The pair moves to a session high of 1.0828, and is testing the 100-hour MA (red line) currently @ 1.0820 as buyers look to try and wrestle back some near-term control following a brief dip under the 1.0800 handle in early trades.
There is also the near-term trendline resistance @ 1.0825, so that alongside the 100-hour MA will be a key spot for sellers to defend for the time being.
Further resistance is then seen close to 1.0845-50 before the 200-hour MA (blue line) comes into play @ 1.0867, close to the Friday high @ 1.0876.
The risk mood in the market remains fairly skittish for the most part, and that is not helping the pair find much direction over the past few trading sessions.
For now, the dollar side of the equation remains a dominant factor but sellers can also rely on the euro side of the equation to consider downside pressures in the pair.

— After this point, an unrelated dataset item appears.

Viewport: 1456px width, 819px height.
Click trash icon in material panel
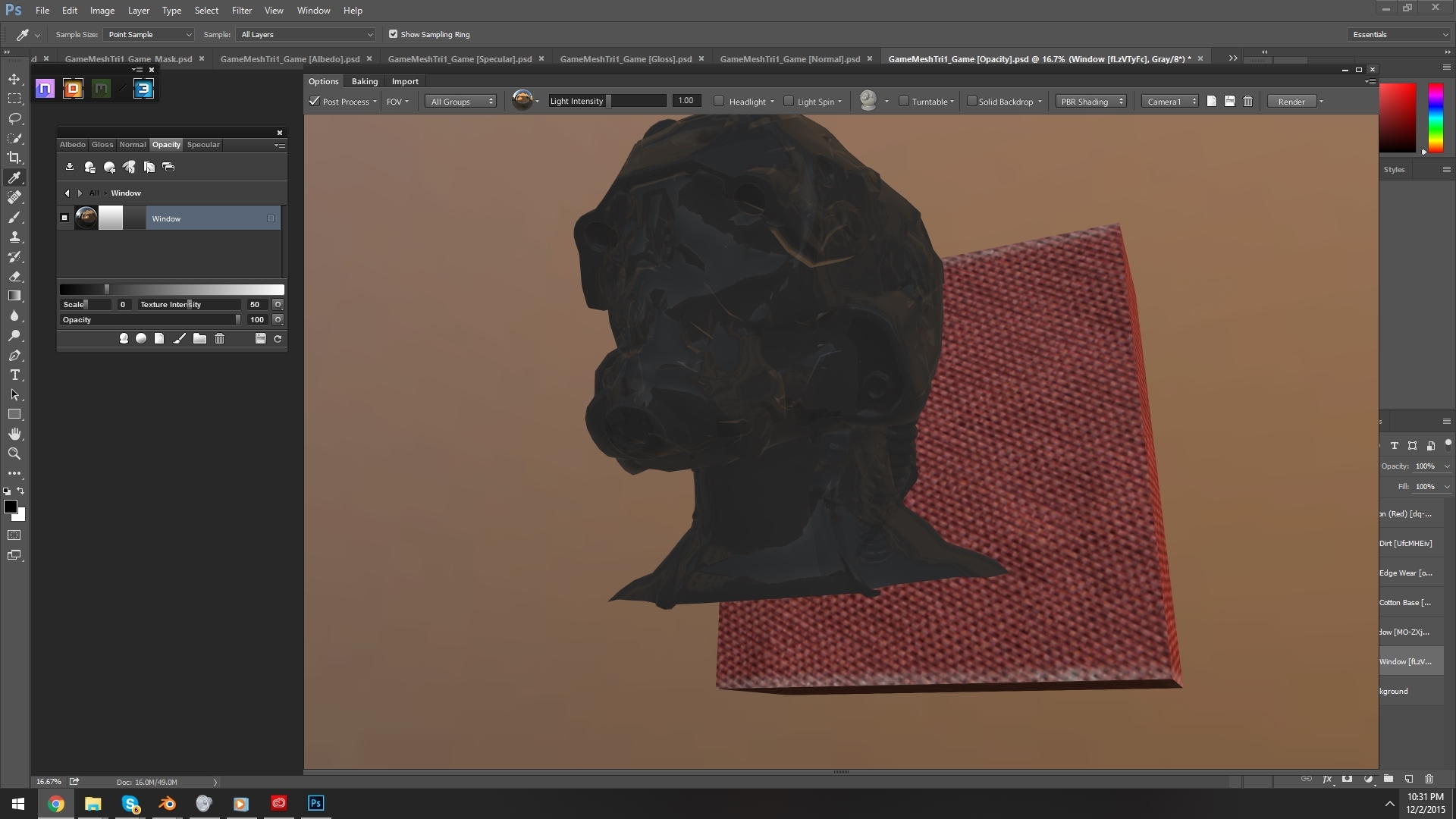220,339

There is still no coordinated fiscal response from EU member states in dealing with the virus fallout, and the recent Germany-ECB squabble only serves to draw more flak to potential complications within the bloc moving forward.
That said, the reopening of economies across the region is a positive signal but as South Korea and Wuhan has shown, things can be far from straightforward.
Risk will remain a key factor in driving the dollar to start the week, with Fed speakers set to be the ones to watch today. Perhaps there will be more fight back against negative rates and that could set a floor for short-term yields i.e. helping the dollar.
In any case, the risk levels for sellers can be clearly defined as per the above. For buyers, there is much work to do but so far they have done well to avoid a real run under the 1.0800 handle since trading last week.
Support around 1.0767-85 remains key before the 24 April low comes into play @ 1.0727.